Task: Verbatim copy without pictures. Please print every entry as it stands.

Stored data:
* * *

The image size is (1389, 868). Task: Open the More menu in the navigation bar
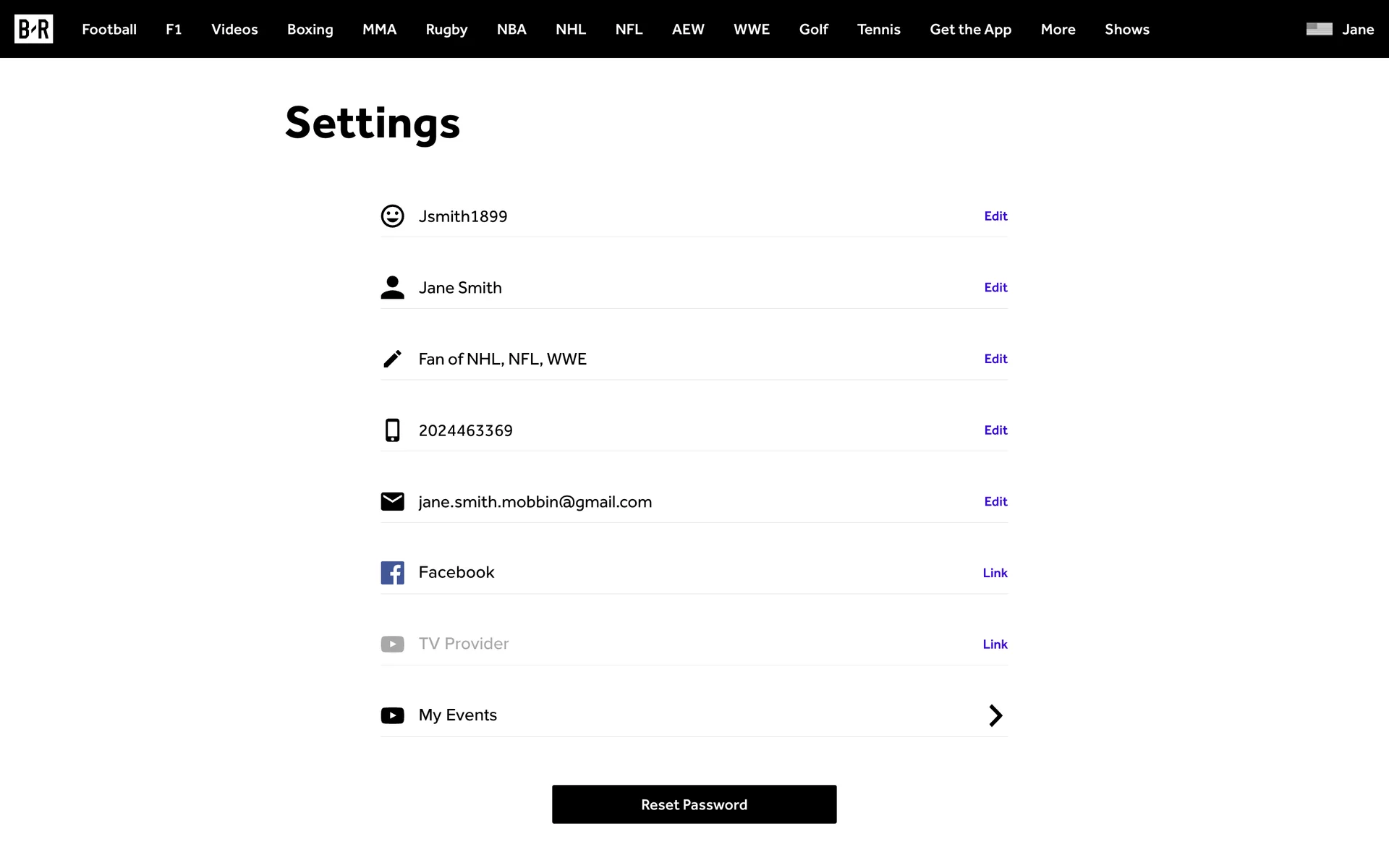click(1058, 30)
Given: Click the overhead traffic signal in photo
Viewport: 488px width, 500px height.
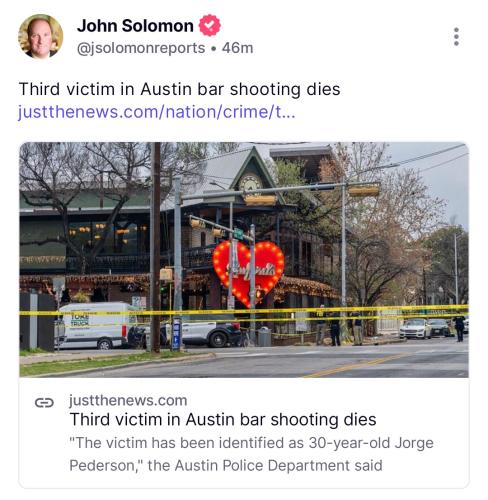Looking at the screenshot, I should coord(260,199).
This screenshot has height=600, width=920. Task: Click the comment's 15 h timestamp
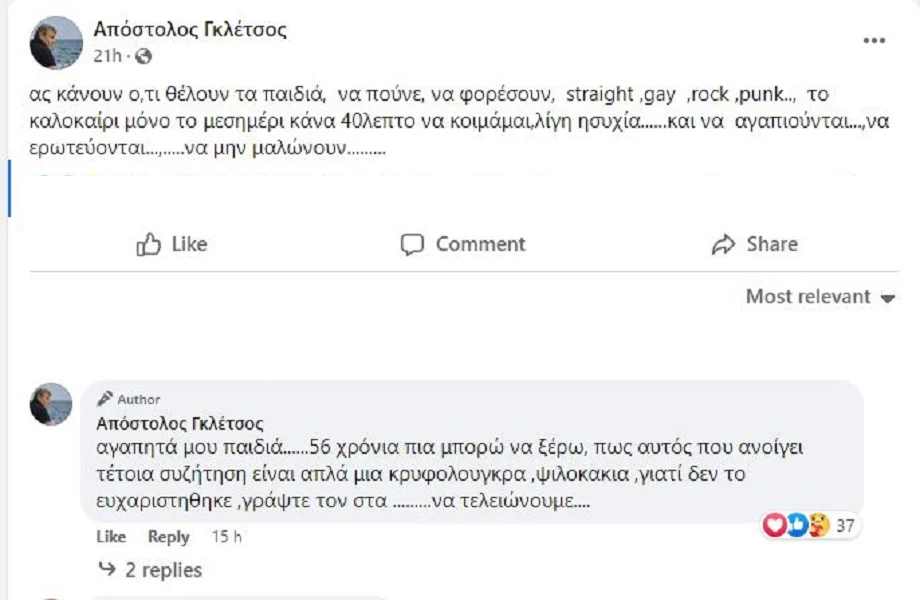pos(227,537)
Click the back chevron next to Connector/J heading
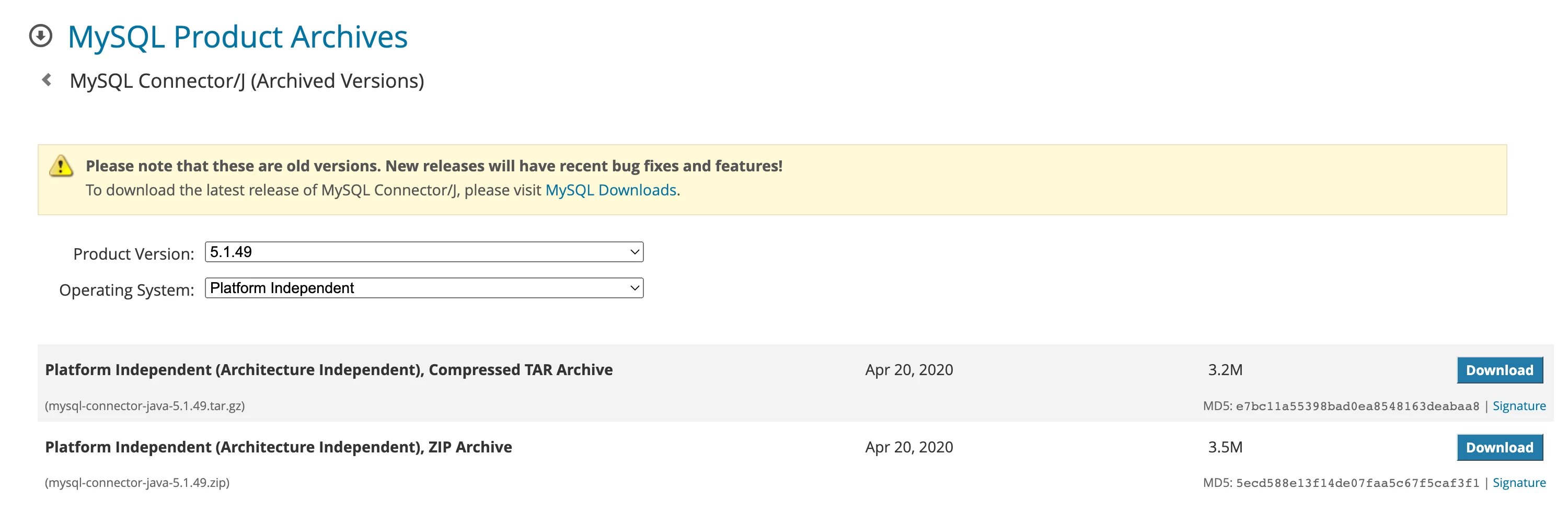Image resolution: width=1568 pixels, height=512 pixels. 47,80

* * *

Answer for this exercise:
The image size is (1389, 868). Task: Open the More menu in the navigation bar
click(1058, 30)
Given: Click the overhead traffic signal in photo
Viewport: 488px width, 500px height.
Looking at the screenshot, I should coord(260,199).
This screenshot has height=600, width=920. Task: Click the comment's 15 h timestamp
pos(227,537)
Click the back chevron next to Connector/J heading
Image resolution: width=1568 pixels, height=512 pixels. 47,80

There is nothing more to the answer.